How the journey of innovation started
According to Rickson, in 2014 he innovated a technology of producing electricity by using sweet potatoes; unfortunately his idea was not taken into consideration.
“Basically it was not easy as my father in the beginning ignored me. I remember after I introduced to him my idea he said I paid school fees so that you can study but you come here with potatoes,” he recounts.
But later his father started to understand him after the school administration invited him to participate in one of the science fairs which his innovation had made it to the top three.
It was different with Christopher whose father is an IT professional. He got support from his parents in terms of finance, encouragement and sometimes worked together with his father.
“Whenever I had an idea, my father worked with me to ensure it becomes successful,” he told Success. “We would like to acknowledge our science teachers at the School of St. Jude for providing space and resources fort this project,”
“We would like to acknowledge Mandela University faculty members for great support on how to improve our projects and providing an opportunity and support for us to attend TCU exhibitions,” they said
Last year, the two joined together by starting to design different technological things with focus on addressing social problems. One of the areas they found was security.
“On top of security system we designed, we have a number of ideas that we are planning to display to the public,” said Rickson.
The young innovators are now encouraging other students to take science subjects because there are more opportunities given the development of the field of science and technology.

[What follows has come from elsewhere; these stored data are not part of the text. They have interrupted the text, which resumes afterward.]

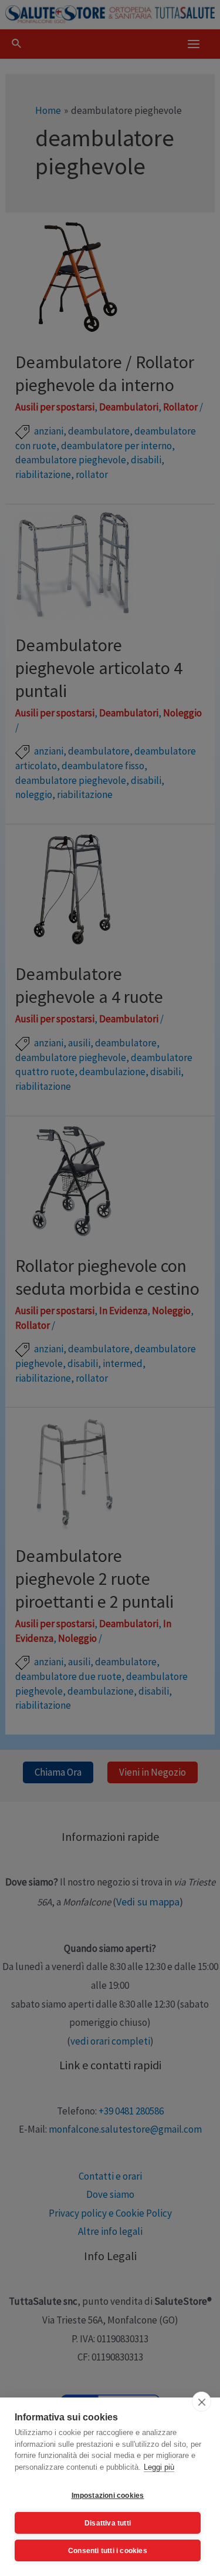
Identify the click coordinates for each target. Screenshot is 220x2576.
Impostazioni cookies (108, 2495)
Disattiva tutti (107, 2523)
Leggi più (159, 2467)
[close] (201, 2402)
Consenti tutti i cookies (107, 2551)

“We thanked Mandela University for their support and financing our trip to the exhibitions,” they said adding they advise other innovators not to end up grabbing awards and money but rather develop their technologies.
They said during the holiday they spend most of their time at Christopher’s daddy office to develop their technologies.

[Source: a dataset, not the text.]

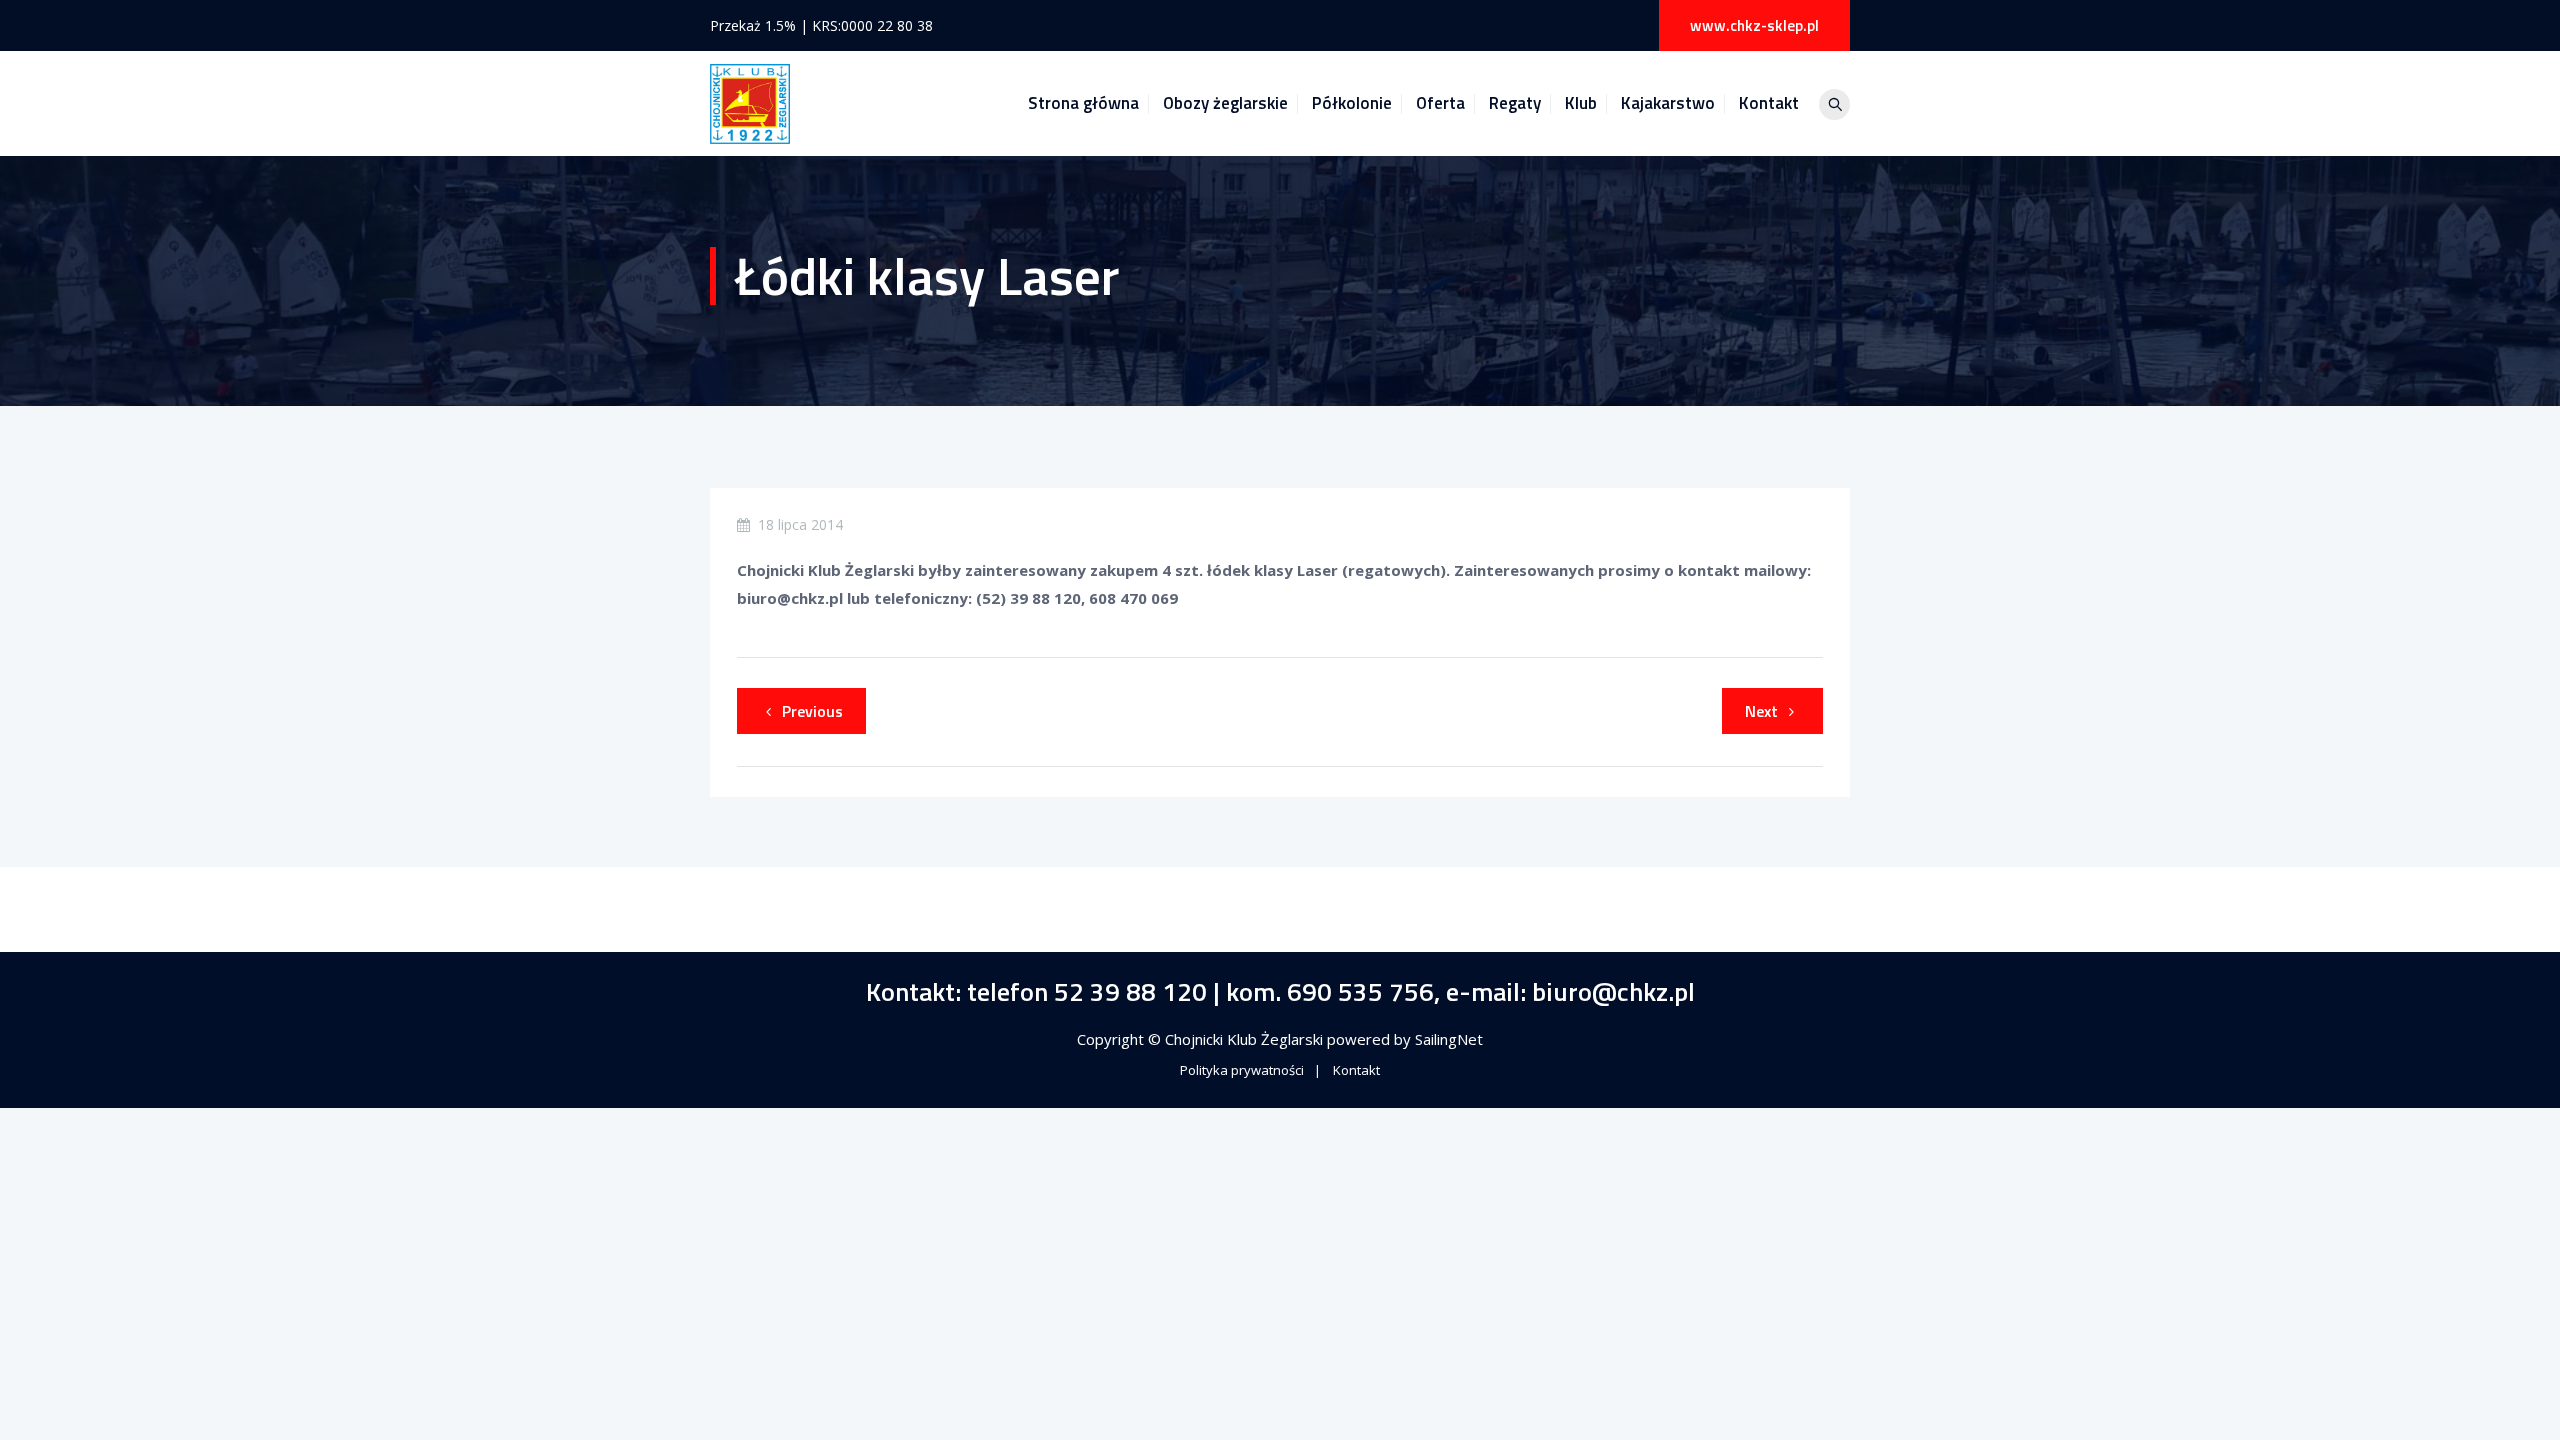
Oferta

How the technology operates
It’s simple to use and can be adaptive (customized depending on the user needs), it’s an alternative to existing technologies like password, biometric, eye retina detection, CCTV and access control. The knocking methods are simple to learn and use (could be done too fast, slowly or combination of both at any pace required...there is no fixed knocking time). The system can be connected to user mobile phone, email or CCTV.
Also the project can be developed and modified into a final product which can be used at a domestic or industrial level. If the user forgets the password the system can send massage through mobile or email or any other information system and provide a reminder.
The software is programed in simple language to interface the input and output computer system (Digital) to respond to real life signal (Analogy such as pressure, motion, vibrations)
Just as any other technology there might be limitations to this system, user memory of knocking pattern and pace and frequency. There is still a challenge to keep total cost of ownership low to allow as many people as possible to own the technology.
According to the innovators, the access pattern to the security system is one of its best features, adding the system cannot be hacked due to its function. “Other security systems, for example the signatory or fingerprint one can scan and use it,” said they innovators
According to them, the invention is very cheap and can be fixed. It is far more affordable than CCTV. Their software per one door can be fixed, the password costing between Sh80, 000 to Sh100, 000 depending on customer’s specifications.
“Currently we haven’t started yet as we are still concentrating on studies and there are some few things that need to be completed in that software,” said the two students
Benefit of using the system
No need to walk with the keys of the door. It reduces the inconvenience if you return home late and the people are asleep as just tapping the door will open.
It’s easy and friendly to all people even disabled because the software can be fixed at areas which are easily accessible.